What is required: Copy out all of the data word for word. Omit every picture.

Exercise material:
Content starts

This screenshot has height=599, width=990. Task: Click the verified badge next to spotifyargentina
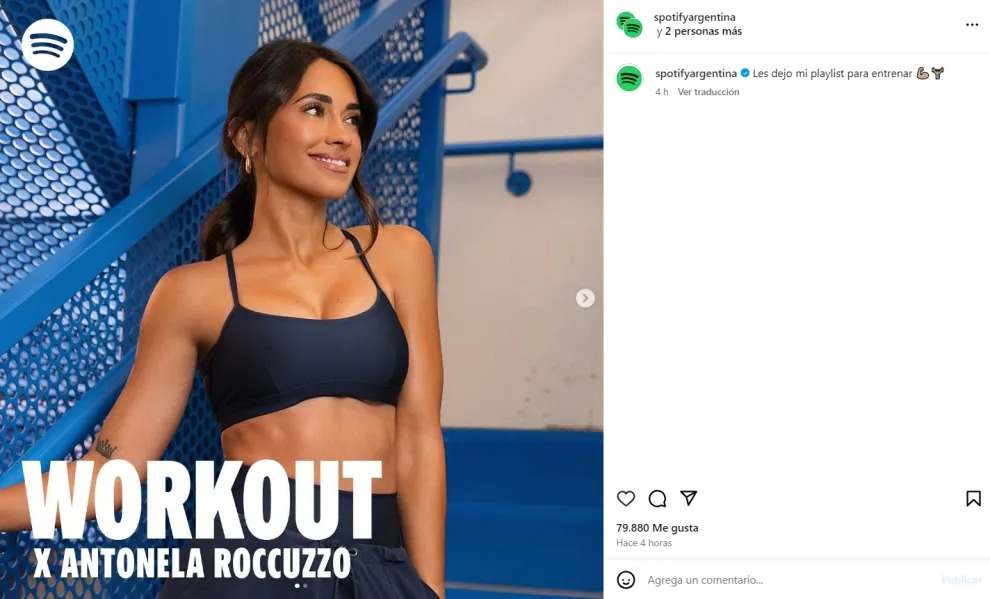click(x=744, y=73)
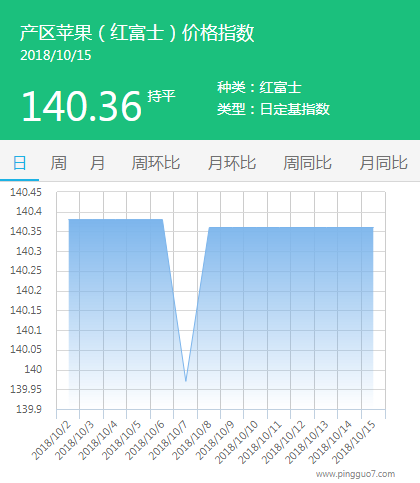This screenshot has width=420, height=483.
Task: Click the 种类：红富士 label
Action: 259,88
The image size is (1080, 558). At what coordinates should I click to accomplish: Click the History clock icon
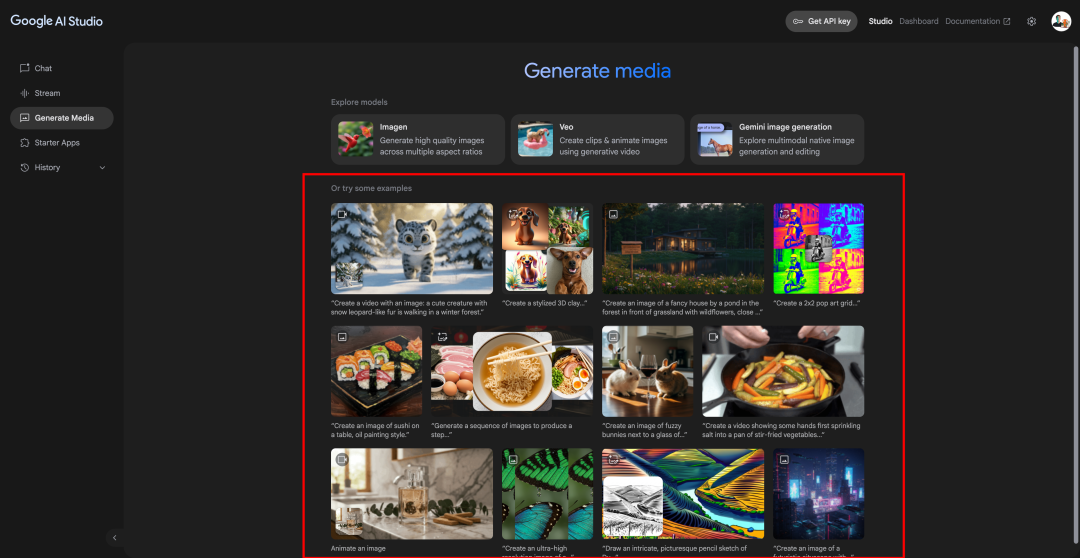25,167
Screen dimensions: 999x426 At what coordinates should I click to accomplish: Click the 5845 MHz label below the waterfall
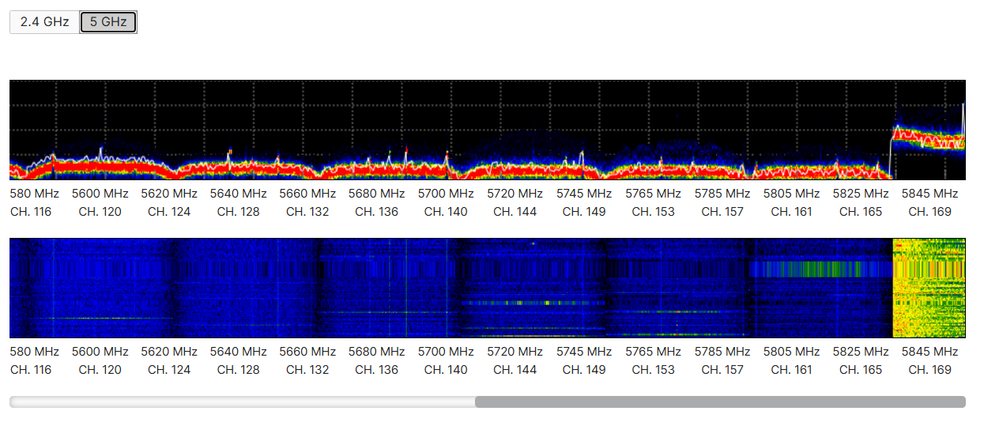pos(929,352)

Content ends

Answer:
This screenshot has height=599, width=990. Task: Click the verified badge next to spotifyargentina
click(x=744, y=73)
This screenshot has width=420, height=483.
Task: Click the 种类：红富士 label
Action: 259,88
The image size is (1080, 558). At what coordinates should I click to accomplish: Click the History clock icon
25,167
Screen dimensions: 999x426 At what coordinates should I click to accomplish: Click the 5845 MHz label below the waterfall
pos(929,352)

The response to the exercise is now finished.